_What is needed_. Rewrite every line of the records below as a numbered list, skipping any blank lines and omitting the pictures.

=== Exercise inputs ===

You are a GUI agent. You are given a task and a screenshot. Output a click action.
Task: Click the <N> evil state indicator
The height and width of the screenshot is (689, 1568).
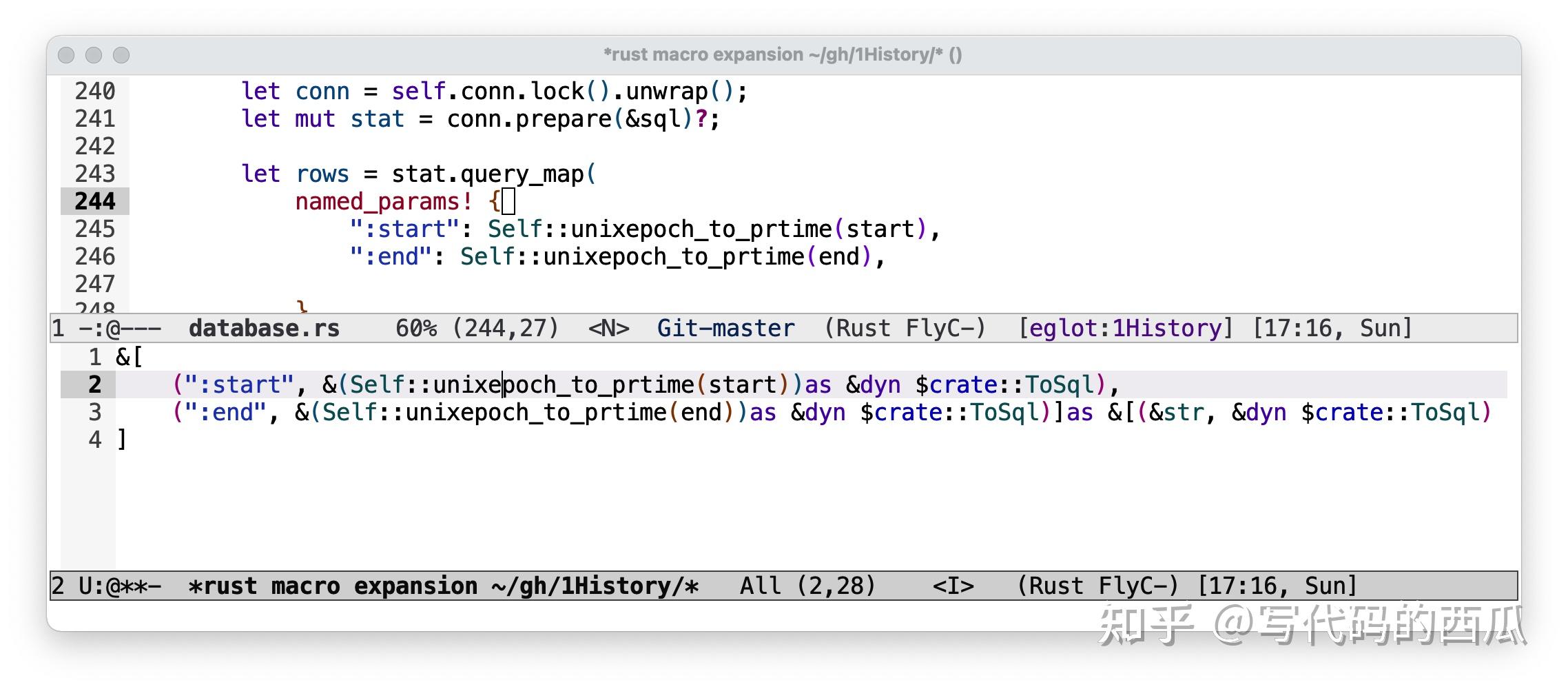[x=608, y=329]
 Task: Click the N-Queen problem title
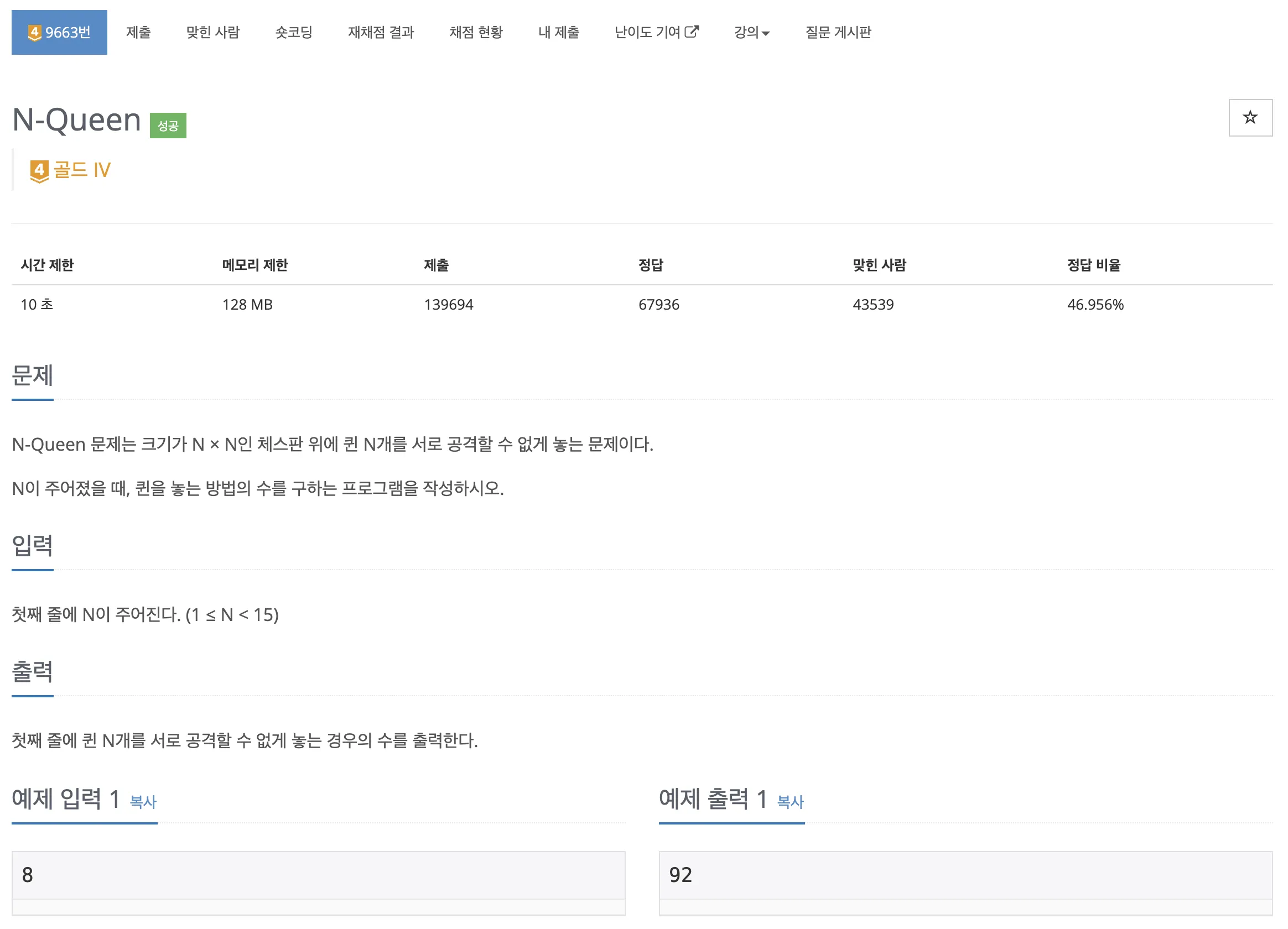click(x=77, y=120)
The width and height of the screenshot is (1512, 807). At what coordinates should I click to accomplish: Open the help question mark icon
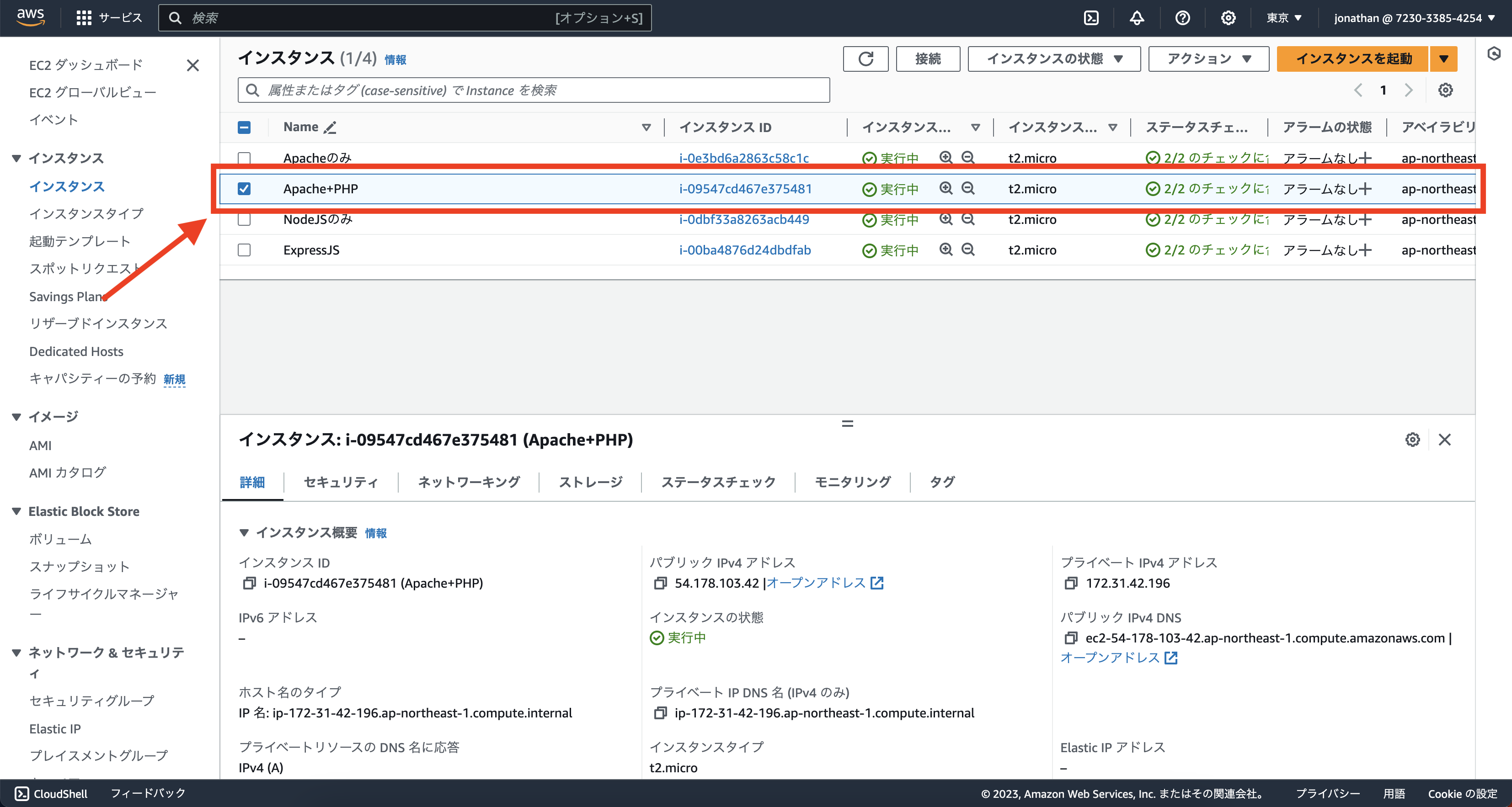coord(1182,18)
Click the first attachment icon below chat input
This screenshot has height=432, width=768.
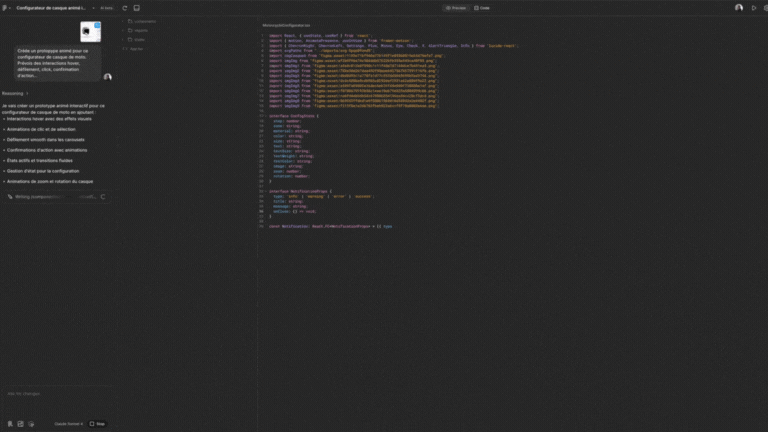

===

_Answer_.
1. You are a GUI agent. You are given a task and a screenshot. Output a click action.
2. Task: Click the <N> evil state indicator
3. The height and width of the screenshot is (689, 1568).
4. [x=608, y=329]
5.  Task: Click the N-Queen problem title
6. click(x=77, y=120)
7. The width and height of the screenshot is (1512, 807). At what coordinates should I click to accomplish: Open the help question mark icon
8. coord(1182,18)
9. Click the first attachment icon below chat input
10. This screenshot has height=432, width=768.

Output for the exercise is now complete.